(Collected data)
______
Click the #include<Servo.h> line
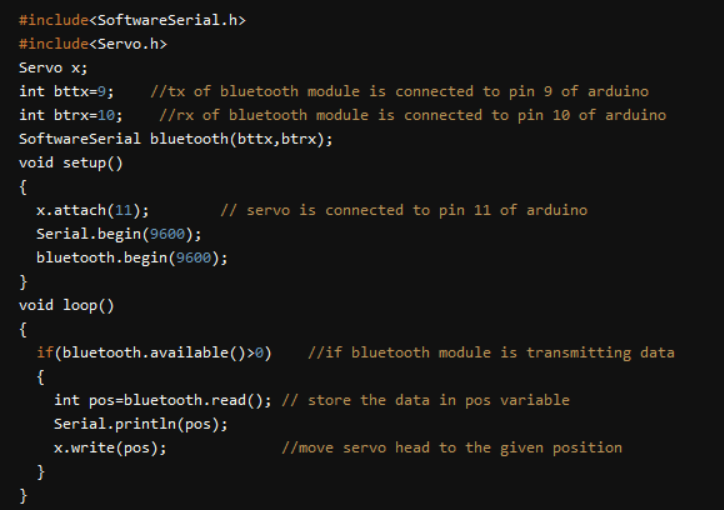Image resolution: width=724 pixels, height=510 pixels. [93, 44]
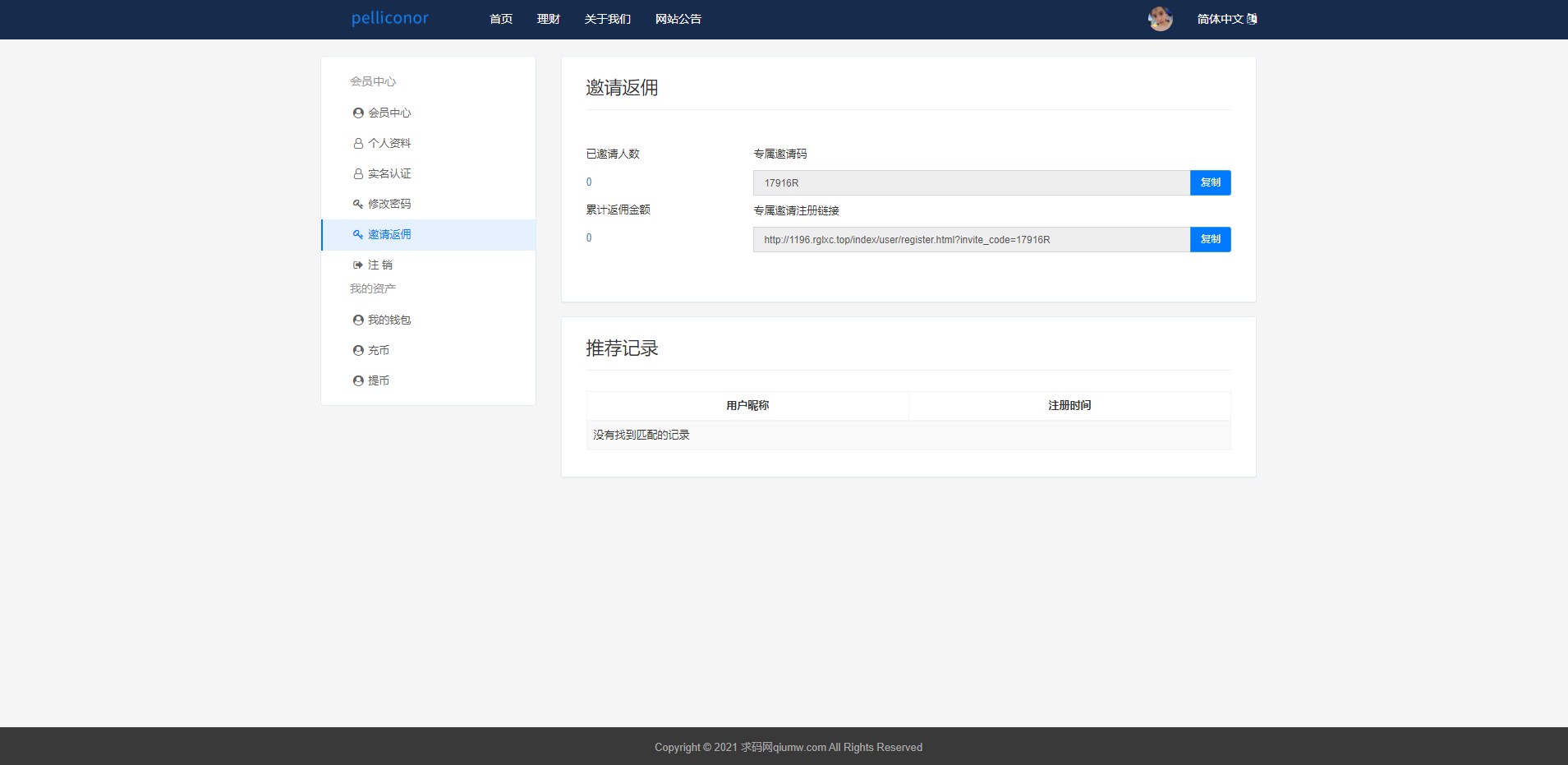Click the 个人资料 profile icon
The width and height of the screenshot is (1568, 765).
coord(358,144)
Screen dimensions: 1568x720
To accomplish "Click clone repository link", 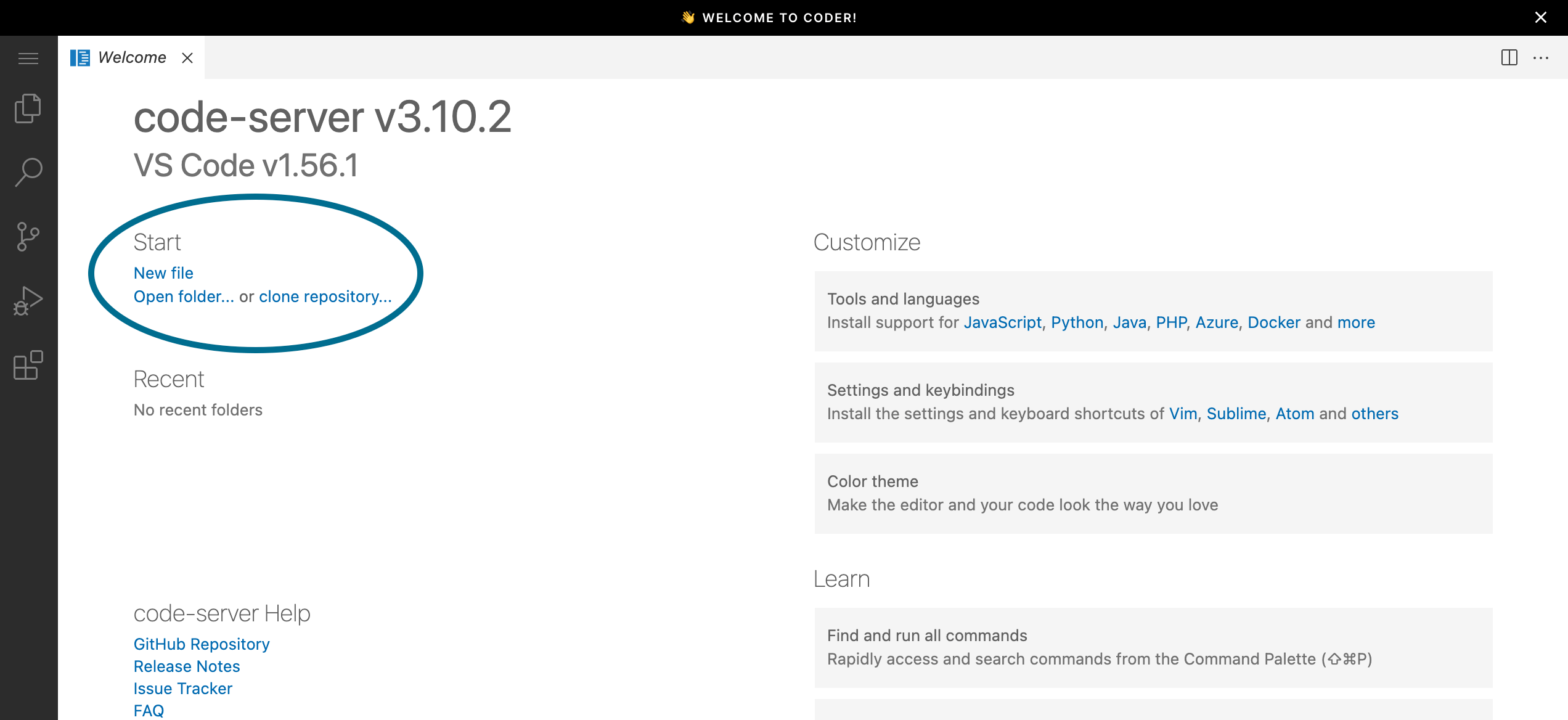I will pos(325,296).
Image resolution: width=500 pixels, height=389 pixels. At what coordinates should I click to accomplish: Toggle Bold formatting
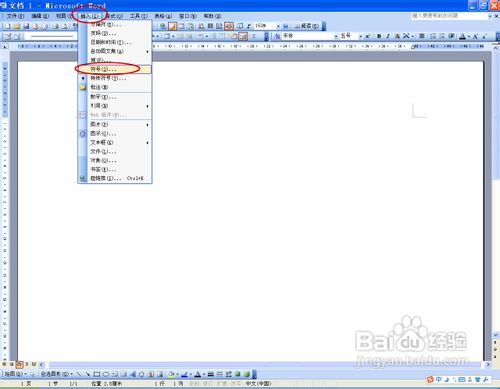[x=379, y=36]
______
## Work item
Set down exactly the lines of the entries above from the one holding "Image resolution: width=500" through the last one, including both, with the pictures left out.

## Answer for this exercise
Image resolution: width=500 pixels, height=389 pixels. At what coordinates should I click to accomplish: Toggle Bold formatting
[x=379, y=36]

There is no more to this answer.